A informação sobre a liberação foi confirmada na manhã desta sexta-feira (24) pelo diretor do IML, Flávio Fabres. De acordo com ele, o corpo da vítima será cremado na Paraíba. O órgão aguarda agora a conclusão das etapas burocráticas.
“Aguardando a parte administrativa entre familiares e funerária para liberação do corpo, que será cremado na Paraíba”, afirmou Fabres.
O diretor informou que nenhum familiar da médica virá ao Brasil. O procedimento será conduzido por representantes do consulado e por procuradores.
Já o corpo de Altamiro Rocha, autor do crime e com quem a francesa mantinha um relacionamento, permanece no IML. Segundo a direção do instituto, nenhum familiar procurou o local para fazer a liberação até o momento.
Sobre o corpo de Altamiro, Flávio Fabres informou que nenhum familiar procurou o IML para o resgate e que, nesses casos, o órgão está autorizado a fazer o enterro. O diretor do IML não informou, no entanto, uma data para o procedimento.
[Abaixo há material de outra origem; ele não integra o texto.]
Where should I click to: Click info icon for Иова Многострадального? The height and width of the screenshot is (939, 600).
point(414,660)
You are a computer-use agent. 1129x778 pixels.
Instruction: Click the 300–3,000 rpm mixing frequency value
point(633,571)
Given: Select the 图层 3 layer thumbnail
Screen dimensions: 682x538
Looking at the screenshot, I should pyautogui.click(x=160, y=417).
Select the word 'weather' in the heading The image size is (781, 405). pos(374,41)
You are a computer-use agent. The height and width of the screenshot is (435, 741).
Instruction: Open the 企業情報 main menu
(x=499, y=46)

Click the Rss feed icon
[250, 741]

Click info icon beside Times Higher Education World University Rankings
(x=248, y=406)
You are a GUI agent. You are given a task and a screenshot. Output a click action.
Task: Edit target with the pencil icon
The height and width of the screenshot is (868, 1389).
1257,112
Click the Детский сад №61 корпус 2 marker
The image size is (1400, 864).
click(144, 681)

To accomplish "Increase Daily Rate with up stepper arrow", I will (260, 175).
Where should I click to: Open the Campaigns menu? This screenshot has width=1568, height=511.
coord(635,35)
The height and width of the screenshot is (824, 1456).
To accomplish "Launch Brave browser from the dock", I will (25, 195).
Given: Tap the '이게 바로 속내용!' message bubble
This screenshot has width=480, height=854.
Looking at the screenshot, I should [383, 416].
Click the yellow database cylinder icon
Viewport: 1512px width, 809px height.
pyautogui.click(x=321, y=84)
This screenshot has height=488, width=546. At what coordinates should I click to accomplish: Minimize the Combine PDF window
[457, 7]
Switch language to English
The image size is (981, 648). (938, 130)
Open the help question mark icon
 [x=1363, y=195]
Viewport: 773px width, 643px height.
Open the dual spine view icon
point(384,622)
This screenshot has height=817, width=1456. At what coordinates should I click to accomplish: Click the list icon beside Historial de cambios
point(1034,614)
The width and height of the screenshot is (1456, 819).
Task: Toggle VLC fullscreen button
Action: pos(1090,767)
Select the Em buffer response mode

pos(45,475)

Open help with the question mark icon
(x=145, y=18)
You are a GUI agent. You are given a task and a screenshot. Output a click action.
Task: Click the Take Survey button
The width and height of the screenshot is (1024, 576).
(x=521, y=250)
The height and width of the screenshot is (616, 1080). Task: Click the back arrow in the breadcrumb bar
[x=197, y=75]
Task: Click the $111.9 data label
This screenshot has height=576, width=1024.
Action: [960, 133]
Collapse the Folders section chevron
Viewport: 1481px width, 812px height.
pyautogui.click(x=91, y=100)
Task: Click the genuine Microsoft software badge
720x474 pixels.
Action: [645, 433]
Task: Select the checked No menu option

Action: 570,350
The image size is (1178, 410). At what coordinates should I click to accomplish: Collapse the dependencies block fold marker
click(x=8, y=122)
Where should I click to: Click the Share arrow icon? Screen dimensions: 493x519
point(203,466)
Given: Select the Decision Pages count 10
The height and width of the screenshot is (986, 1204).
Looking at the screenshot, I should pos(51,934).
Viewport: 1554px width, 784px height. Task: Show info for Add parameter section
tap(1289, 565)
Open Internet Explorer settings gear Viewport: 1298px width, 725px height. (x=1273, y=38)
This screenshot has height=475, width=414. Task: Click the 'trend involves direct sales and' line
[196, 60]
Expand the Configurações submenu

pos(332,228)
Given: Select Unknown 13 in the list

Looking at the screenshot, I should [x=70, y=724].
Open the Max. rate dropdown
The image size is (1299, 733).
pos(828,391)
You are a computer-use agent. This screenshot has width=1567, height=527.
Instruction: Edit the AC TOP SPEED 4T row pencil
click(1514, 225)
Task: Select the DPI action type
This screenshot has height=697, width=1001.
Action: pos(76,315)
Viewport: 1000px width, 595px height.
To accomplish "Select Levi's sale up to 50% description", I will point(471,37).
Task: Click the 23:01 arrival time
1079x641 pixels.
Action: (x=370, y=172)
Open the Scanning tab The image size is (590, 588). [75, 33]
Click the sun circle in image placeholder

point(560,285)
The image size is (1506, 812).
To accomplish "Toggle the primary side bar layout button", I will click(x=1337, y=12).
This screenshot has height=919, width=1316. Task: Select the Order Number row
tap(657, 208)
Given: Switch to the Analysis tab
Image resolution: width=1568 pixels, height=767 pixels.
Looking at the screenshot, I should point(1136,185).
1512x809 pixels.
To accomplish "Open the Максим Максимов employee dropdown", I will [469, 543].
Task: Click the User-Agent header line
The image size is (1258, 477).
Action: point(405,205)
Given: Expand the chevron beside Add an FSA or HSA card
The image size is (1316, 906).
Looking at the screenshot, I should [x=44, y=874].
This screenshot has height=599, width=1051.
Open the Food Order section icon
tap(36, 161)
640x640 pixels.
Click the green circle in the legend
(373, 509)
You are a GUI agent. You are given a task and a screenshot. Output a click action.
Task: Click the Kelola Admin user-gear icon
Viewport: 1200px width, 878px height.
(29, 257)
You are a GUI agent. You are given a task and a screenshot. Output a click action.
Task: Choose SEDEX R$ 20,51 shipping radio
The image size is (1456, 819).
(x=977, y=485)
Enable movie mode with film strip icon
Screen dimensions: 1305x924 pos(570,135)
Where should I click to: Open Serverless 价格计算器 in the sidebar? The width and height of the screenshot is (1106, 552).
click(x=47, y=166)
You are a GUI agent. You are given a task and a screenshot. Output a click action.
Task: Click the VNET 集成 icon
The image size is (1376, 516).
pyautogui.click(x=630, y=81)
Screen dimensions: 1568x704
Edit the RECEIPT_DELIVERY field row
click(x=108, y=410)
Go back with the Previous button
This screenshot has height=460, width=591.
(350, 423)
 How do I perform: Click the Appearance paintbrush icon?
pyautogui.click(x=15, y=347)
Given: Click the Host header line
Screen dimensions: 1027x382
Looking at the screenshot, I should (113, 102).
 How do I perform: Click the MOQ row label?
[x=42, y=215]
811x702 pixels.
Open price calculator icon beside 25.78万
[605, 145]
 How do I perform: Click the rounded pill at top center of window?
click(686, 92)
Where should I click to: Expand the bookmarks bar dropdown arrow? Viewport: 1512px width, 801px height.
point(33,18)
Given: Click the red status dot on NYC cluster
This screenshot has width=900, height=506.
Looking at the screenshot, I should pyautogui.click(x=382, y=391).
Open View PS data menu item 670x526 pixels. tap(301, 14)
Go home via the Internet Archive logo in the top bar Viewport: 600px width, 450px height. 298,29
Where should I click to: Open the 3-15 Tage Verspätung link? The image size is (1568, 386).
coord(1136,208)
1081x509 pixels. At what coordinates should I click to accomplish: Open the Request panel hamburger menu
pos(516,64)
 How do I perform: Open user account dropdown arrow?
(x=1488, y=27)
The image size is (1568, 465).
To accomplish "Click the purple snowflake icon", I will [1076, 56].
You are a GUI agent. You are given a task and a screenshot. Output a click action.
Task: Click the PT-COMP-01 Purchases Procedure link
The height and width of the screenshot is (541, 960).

“Após 30 dias, se o corpo não é reclamado, a gente é autorizado a fazer o enterramento. A gente deixou um tempo mais, já que é um caso de repercussão, mas, como ele não foi reclamado, então, eventualmente, a gente vai fazer o enterramento logo mais desse corpo”, disse.
Relembre o caso
O corpo de Chantal foi encontrado carbonizado dentro de uma mala no bairro de Manaíra, no dia 11 de março. A investigação aponta que ela decidiu encerrar o relacionamento com Altamiro Rocha dos Santos porque não aceitava o fato de ele estar viciado em drogas. Esse, de acordo com a polícia, foi o motivo do crime.
Após matar a mulher com golpes de faca, Altamiro Rocha dos Santos colocou o corpo em uma mala, levou até o local onde foi encontrado. De acordo com o delegado Thiago Cavalcanti, o autor do crime teria oferecido drogas a um homem em situação de rua para que ele ateasse fogo na mala.
No dia 12 de março, Altamiro foi encontrado morto no bairro João Agripino. Ele estava com as mãos e os pés amarrados e apresentava uma lesão profunda no pescoço.